- [Quoted text]

<<<<

Princess Hteik Su Phaya Gyi ( ; 5 April 1923 – 31 December 2021), also known as Su Su Khin or Pwar May or Princess Tessie, was a Burmese princess and the final surviving royal of the Konbaung dynasty. Daughter of Princess Myat Phaya Galay, a daughter of the last king of Burma, she was a senior member of the Royal House of Konbaung.

Upon the death of her younger brother Taw Phaya in 2019, she became the last living grandchild of King Thibaw.

Life

Hteik Su Phaya Gyi was born on 5 April 1923 in Rangoon, British Burma, to Ko Ko Naing and Princess Myat Phaya Galay, the fourth daughter of King Thibaw and Queen Supayalat. She went to a Catholic school in Moulmein and was employed at the U.S. and Australian embassies in Rangoon.

In 1936, Hteik Su Phaya Gyi received an offer of engagement to King Ananda Mahidol of Thailand, elder brother of the late King Bhumibol Adulyadej, leading to widespread expectations that she would be the future queen consort. She sought to bring King Thibaw's body back to Myanmar as part of her family's mission.

>>>>

- [Exercise instructions]
1/ Please list every other name by which the princess in the biography of Hteik Su Phaya Gyi was also known.
2/ Continue the biography of Hteik Su Phaya Gyi, starting after its final sentence.

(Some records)
<<<<

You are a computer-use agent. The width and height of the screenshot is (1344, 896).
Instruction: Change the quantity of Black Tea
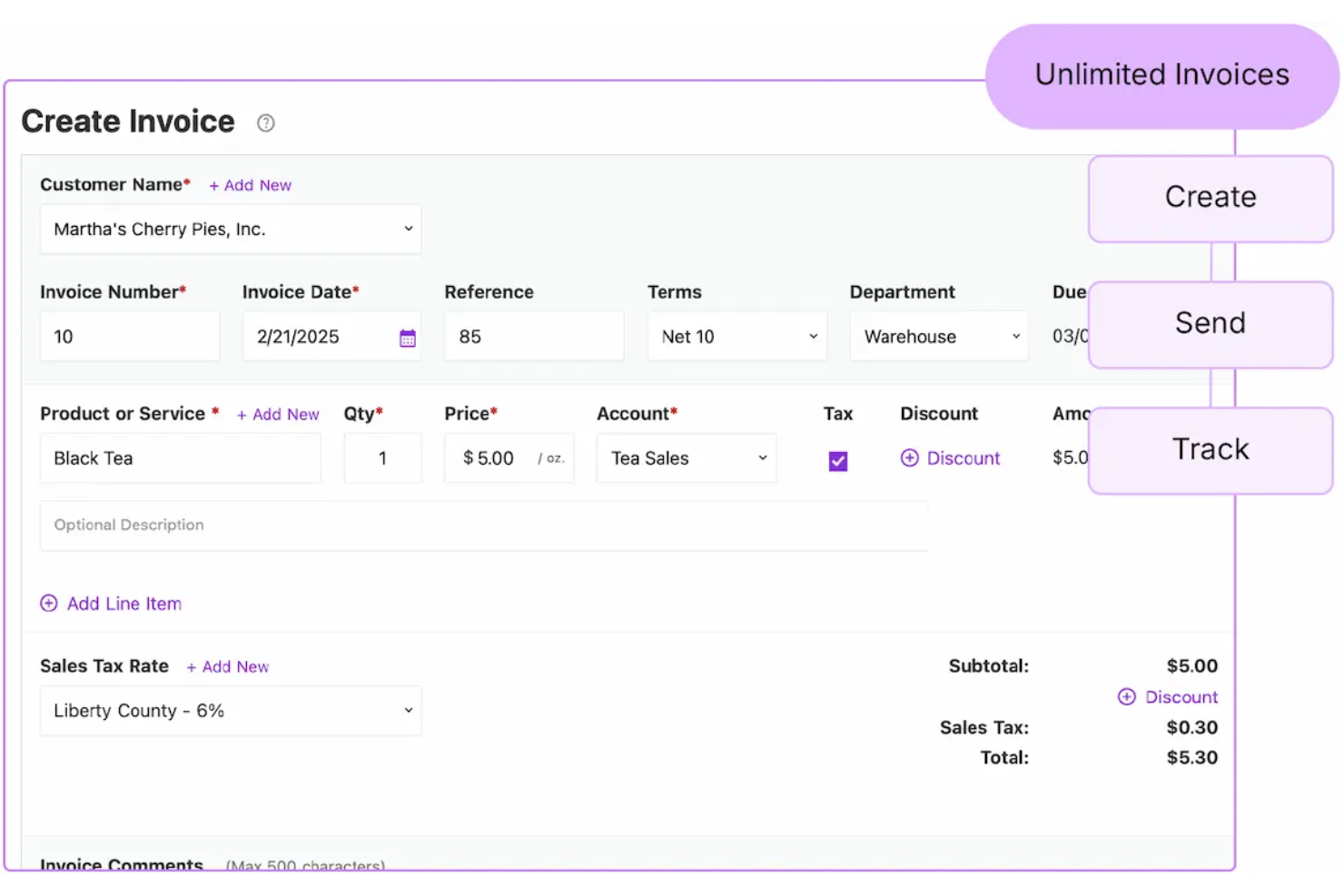(382, 458)
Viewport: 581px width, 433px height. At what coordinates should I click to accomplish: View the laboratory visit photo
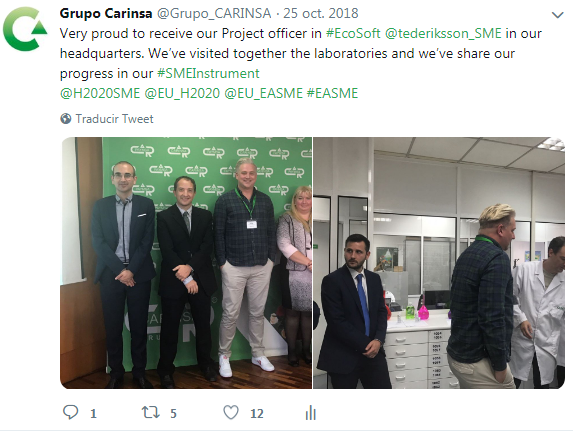(x=439, y=263)
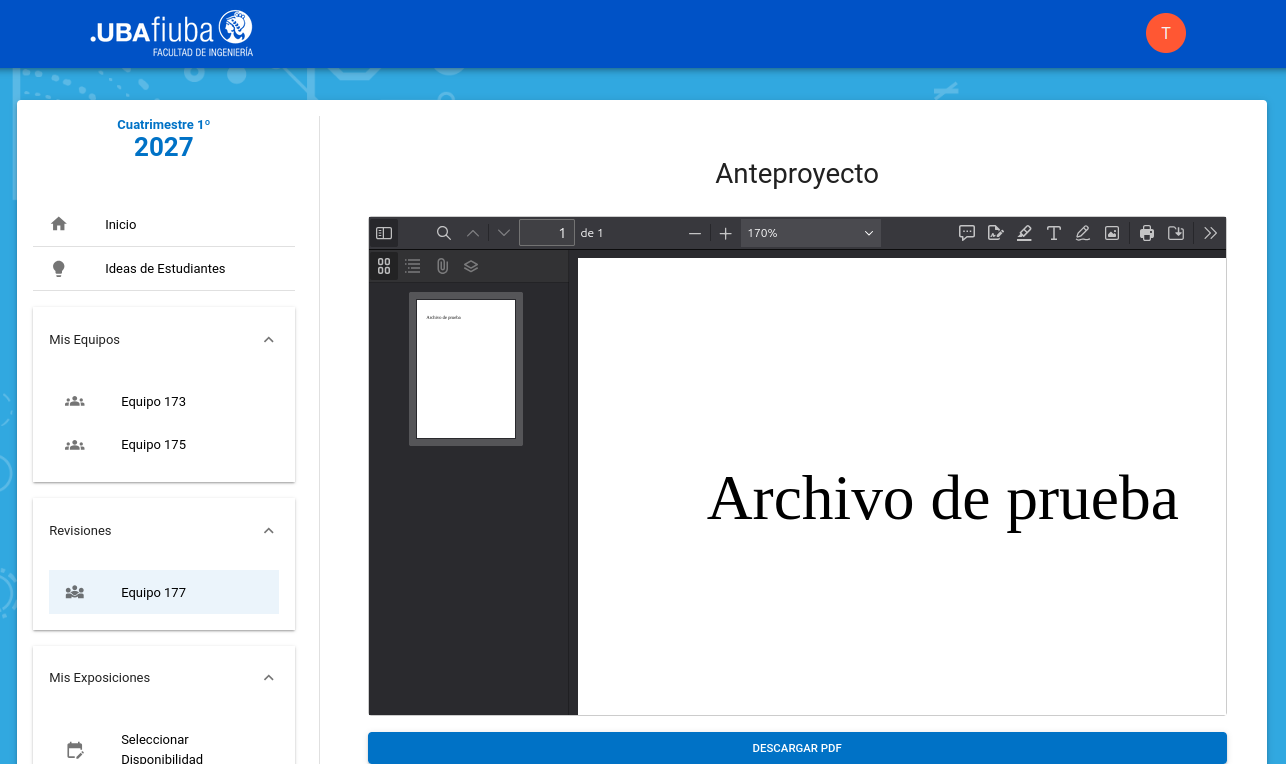Open the user avatar T menu
Screen dimensions: 1286x764
(x=1165, y=33)
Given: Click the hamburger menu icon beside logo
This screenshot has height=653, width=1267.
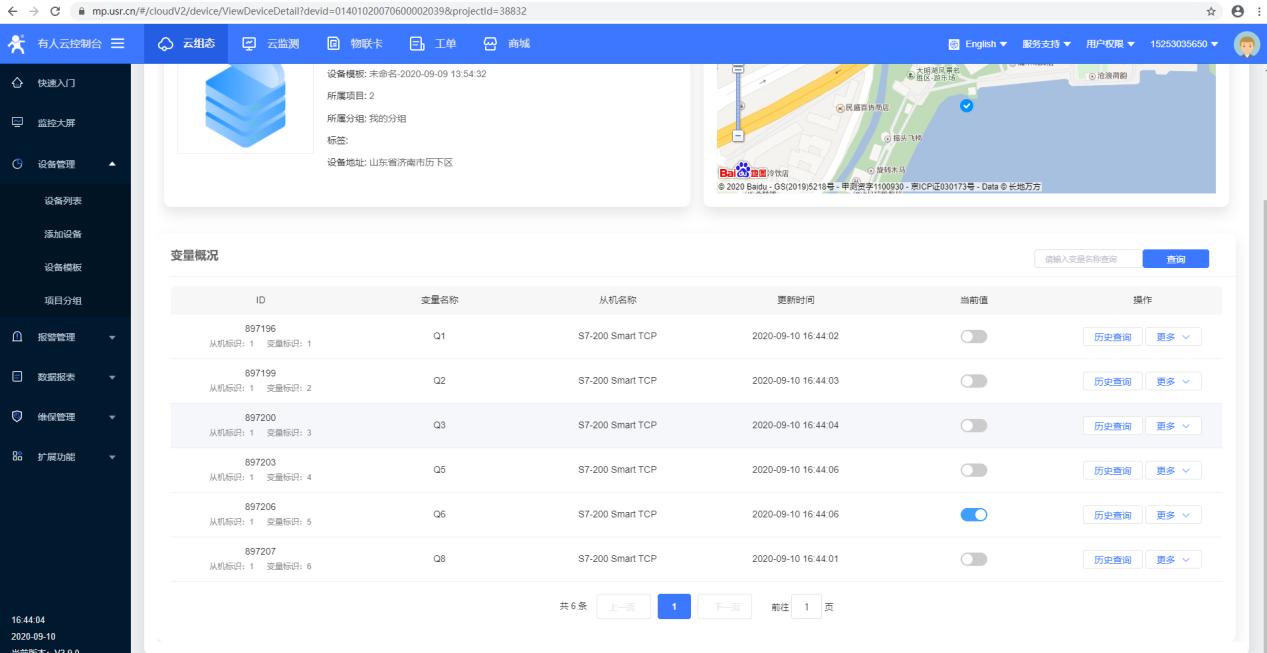Looking at the screenshot, I should tap(118, 44).
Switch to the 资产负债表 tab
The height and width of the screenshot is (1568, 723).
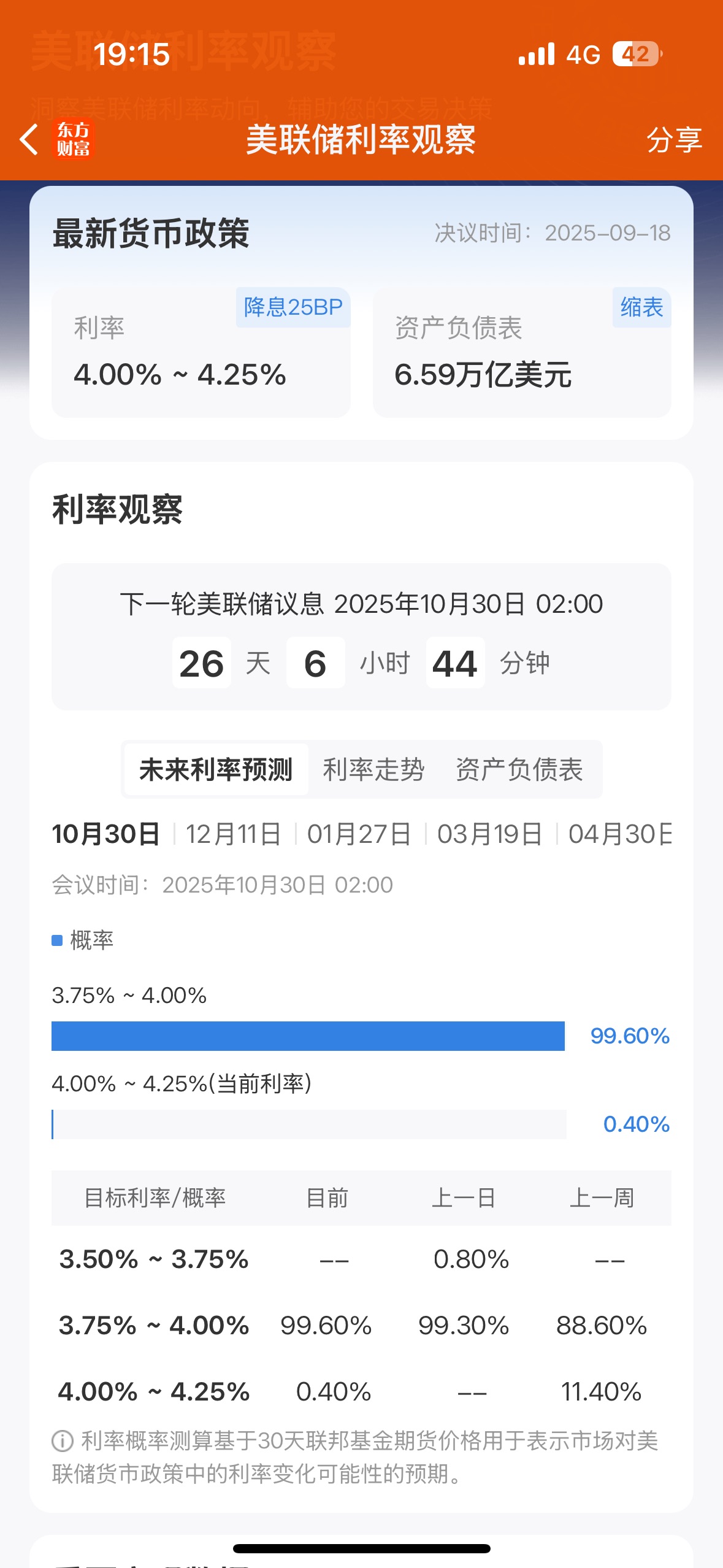(x=519, y=770)
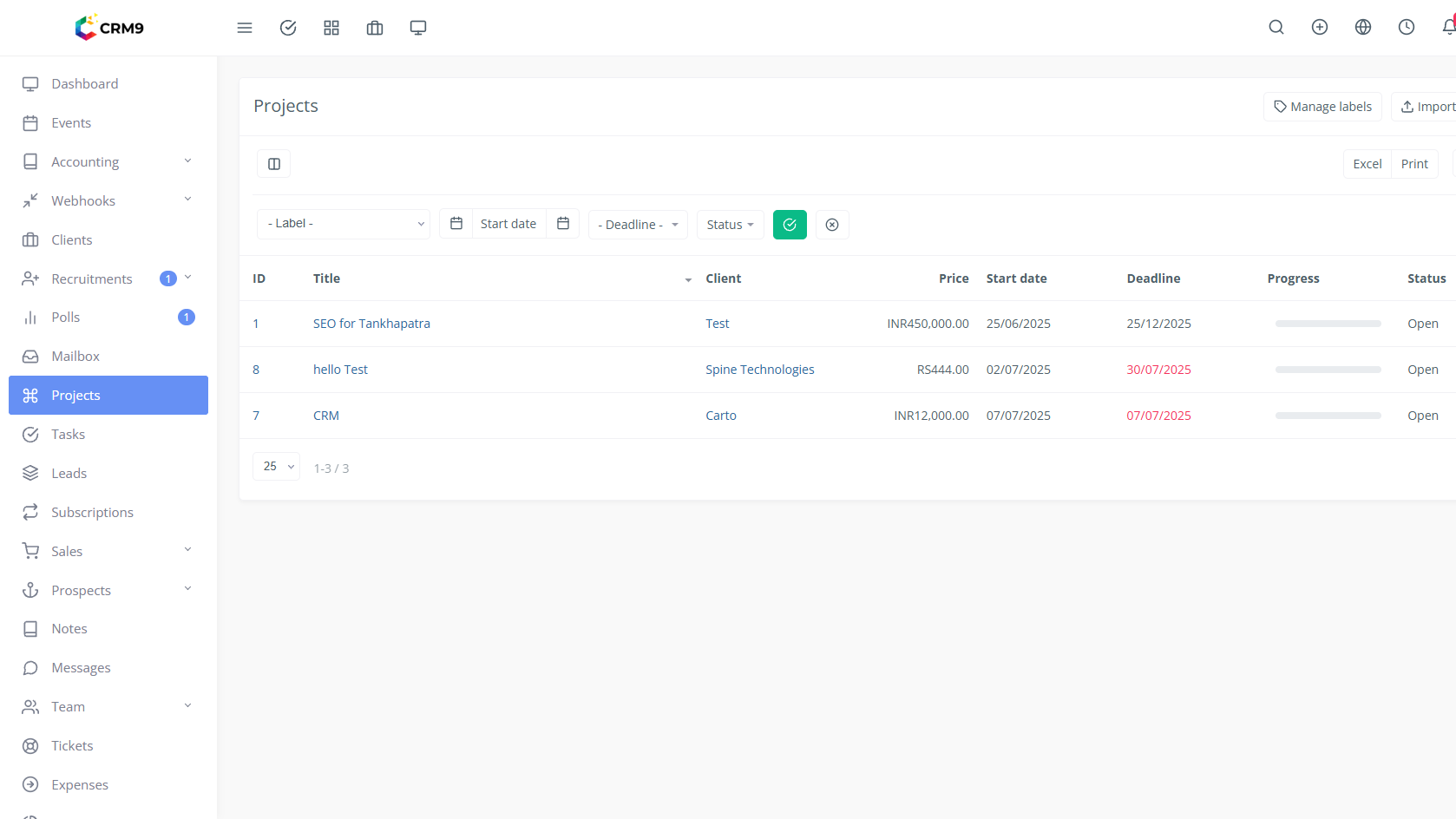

>>>>

- [Task-by-task answers]
1/ Su Su Khin, Pwar May, Princess Tessie

2/
In 1943, she married Maung Maung Khin, a descendant of the Mon royal family, who was a nephew of the Premier Ba Maw and a brother of Khin Kyi, wife of her younger brother Taw Phaya Gyi. Maung Maung Khin died at Rangoon in 1984.

She died on 31 December 2021 at a Buddhist monastery in Yangon, at the age of 98. Her funeral was held at Yayway Cemetery in Yangon on 2 January 2022. She was survived by twenty grandchildren and seventeen great-grandchildren.

Documentary film
In 2017, Hteik Su Phaya Gyi and her younger brother Taw Phaya, her nephew Soe Win, and her niece Devi Thant Sin appeared as the main characters of We Were Kings, a documentary film by Alex Bescoby and Max Jones. The film premiered in Mandalay on 4 November 2017 at the Irrawaddy Literary Festival and also screened in Thailand at the Foreign Correspondents' Club of Thailand. The film is about Myanmar's history, but also about the descendants of the last kings of Burma who lived unassuming lives in modern Myanmar, unrecognized and unknown.

Family
She had three sons and two daughters: Win Khin (b. 1945), Kyaw Khin (b. 1948), Aung Khin (1953 – October 2008), Cho Cho Khin (b. 1943), and Devi Khin (b. 1951).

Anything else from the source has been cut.